Saved entries>
Content starts

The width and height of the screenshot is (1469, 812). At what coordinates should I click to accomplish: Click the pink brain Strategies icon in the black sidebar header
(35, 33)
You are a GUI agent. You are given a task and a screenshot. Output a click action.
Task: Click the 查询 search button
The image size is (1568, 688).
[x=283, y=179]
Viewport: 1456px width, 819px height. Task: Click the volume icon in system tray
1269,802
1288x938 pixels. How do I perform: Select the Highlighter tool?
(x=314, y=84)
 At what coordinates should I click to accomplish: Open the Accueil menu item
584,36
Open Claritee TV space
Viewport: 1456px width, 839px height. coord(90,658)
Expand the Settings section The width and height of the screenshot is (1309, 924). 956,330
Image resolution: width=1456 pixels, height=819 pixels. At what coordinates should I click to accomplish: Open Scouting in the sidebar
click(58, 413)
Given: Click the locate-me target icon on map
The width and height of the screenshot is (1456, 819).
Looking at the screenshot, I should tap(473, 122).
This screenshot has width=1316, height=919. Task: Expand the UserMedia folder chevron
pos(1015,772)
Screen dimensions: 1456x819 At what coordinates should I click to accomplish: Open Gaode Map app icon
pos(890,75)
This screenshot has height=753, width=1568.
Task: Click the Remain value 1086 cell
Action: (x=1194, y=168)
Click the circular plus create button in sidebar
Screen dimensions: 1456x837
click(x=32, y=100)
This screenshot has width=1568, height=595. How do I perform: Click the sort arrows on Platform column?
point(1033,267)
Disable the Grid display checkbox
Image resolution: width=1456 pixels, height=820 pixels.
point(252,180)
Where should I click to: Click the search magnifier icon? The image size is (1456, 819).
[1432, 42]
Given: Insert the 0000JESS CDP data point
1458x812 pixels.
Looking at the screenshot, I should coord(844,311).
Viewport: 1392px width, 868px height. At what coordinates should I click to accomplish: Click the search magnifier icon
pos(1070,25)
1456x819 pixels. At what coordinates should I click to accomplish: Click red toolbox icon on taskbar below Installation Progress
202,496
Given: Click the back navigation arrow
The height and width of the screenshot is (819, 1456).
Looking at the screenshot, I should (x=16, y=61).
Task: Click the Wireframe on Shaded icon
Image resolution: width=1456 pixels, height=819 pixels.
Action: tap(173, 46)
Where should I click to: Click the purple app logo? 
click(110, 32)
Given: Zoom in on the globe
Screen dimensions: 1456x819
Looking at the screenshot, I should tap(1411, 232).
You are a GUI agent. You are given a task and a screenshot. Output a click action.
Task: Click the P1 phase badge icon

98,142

Content ends

Exercise description> Give back, word for word, only the lines above from the line holding "Open Claritee TV space" to the line holding "Expand the Settings", both included.

Exercise answer>
Open Claritee TV space
Viewport: 1456px width, 839px height. coord(90,658)
Expand the Settings section The width and height of the screenshot is (1309, 924). 956,330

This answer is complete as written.